Ali doesn't miss a beat. "Look, I will make you a deal. You don't have to take these other two right now. We can talk about those later. But you have to take the Coumadin. That clot has to go. It's only for six months, okay? Can you do that?"

"I suppose I can do that," says Coates reluctantly.

"Okay, we have a deal, right? And I can trust you to call me if you need help, right?"

Coates promises to follow Ali's orders.

Just For Us came about when a group of Durham community partners convened to examine how to promote health and maintain independence among Durham's elderly and low-income population. Duke representatives included Susan Yaggy, then-chief of the division of community health, and Evelyn Schmidt '47, M.D. '51, director of the Lincoln Community Health Center (see Duke Magazine, July-August 2008). The program is administered jointly through DUHS and Lincoln.

Encouraging healthy lifestyles and allowing people to remain in their homes makes good common sense. But it also makes good economic sense. "The goal," says Ali, as she drives to her next appointment, "is to keep people out of the hospital and the emergency room." The Just For Us team can identify problems before they become chronic, manage multiple courses of treatment, and make sure that the transition from hospital to home is well managed, including persuading a patient to take essential medications that will keep her from returning to the ER in crisis mode.

The program is funded through a combination of Medicare and Medicaid reimbursements and contributions from DUHS—money already being spent on health care. But at a time of escalating health-care costs and a growing elderly population, the community-based, collaborative design of Just For Us is an effective way of using limited resources for high impact: In its first two years, ambulance transports were down 49 percent, emergency-room visits declined by 41 percent, and hospital admissions were down 68 percent.

Ali pulls up in front of Francis Pierce's house on a quiet residential street off of University Drive. The two women embrace like sisters. Unlike Coates, Pierce enjoys the support of a tight-knit extended family that lives close by. At eighty-one, she still tends her garden and has started practicing yoga three times a week. She has maintained a healthy diet all her life, augmented by herbal supplements and vitamins. ("You can always tell the people who have taken care of themselves," Ali says later. "What you do to your body throughout your life always catches up eventually.")

The visit goes well, although Pierce says she's noticed that her hair is receding, most likely a side effect of one of her prescriptions. Before leaving, Ali asks Pierce to step on the scale. She's lost seven pounds since Ali's last visit. "That's too much," says Ali. "Do you want help with meal prep?
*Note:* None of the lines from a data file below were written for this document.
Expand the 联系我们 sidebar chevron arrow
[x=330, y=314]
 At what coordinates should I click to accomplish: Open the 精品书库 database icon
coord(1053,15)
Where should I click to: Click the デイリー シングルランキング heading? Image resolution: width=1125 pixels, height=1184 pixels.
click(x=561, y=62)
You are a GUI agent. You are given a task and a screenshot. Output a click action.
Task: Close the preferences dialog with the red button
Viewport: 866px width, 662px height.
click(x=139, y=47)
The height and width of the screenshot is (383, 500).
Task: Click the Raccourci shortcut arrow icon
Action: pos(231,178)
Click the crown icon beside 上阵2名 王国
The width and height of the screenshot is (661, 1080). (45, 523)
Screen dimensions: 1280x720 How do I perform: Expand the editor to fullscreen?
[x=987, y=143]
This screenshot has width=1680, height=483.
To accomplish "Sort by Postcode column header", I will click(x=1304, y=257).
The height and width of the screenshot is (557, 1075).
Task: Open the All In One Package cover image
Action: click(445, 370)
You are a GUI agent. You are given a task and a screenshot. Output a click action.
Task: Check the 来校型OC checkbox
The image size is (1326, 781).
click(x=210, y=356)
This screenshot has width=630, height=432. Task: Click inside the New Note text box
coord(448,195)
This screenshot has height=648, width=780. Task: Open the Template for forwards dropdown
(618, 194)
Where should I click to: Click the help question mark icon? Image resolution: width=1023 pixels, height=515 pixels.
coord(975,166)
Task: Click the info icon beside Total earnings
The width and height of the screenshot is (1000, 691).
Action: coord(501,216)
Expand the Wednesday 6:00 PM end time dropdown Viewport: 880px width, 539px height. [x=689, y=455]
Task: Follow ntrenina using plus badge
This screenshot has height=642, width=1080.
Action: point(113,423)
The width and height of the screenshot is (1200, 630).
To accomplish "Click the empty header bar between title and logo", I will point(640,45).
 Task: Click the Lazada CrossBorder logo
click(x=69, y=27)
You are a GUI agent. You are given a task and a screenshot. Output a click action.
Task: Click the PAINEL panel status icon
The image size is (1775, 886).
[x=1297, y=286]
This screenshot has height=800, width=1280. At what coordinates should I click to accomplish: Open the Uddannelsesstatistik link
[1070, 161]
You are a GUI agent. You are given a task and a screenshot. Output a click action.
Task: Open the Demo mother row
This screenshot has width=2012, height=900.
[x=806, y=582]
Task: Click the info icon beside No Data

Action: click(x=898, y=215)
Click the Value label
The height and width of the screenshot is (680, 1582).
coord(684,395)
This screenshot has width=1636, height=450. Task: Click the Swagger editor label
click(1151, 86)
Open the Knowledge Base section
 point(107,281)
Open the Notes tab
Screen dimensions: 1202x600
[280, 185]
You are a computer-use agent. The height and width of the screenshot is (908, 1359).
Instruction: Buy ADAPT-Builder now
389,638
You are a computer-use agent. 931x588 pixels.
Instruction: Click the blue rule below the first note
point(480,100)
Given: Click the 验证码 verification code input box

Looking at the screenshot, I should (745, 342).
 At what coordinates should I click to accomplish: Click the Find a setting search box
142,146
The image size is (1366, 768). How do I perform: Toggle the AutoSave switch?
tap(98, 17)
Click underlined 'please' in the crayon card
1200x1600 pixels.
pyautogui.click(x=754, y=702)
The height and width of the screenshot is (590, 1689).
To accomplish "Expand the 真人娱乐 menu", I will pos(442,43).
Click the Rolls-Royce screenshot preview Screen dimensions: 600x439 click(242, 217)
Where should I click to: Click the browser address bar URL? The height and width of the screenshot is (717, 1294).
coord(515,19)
Another thing is to get a Carnation Instant Breakfast and mix it in with your soy milk every morning. You have to keep your vitality up."

At the end of the visit, the two women join hands on the living room sofa, bow their heads, and pray for continued strength and healing. It's a ritual they've followed since their first meeting, about a year ago.

As Ali puts her bag back into her car and prepares to head to southwest Durham for her next client visit, she mentions the growing need for more geriatricians, a wider array of social services, and the expansion of programs like Just For Us to address Durham's expanding elderly population.

"I have a relentless passion for caring for older people," Ali says. "This is the change I want to lead." Before she finishes her thought, one of her phones starts ringing. She answers it as she climbs into her car and heads off to her next appointment.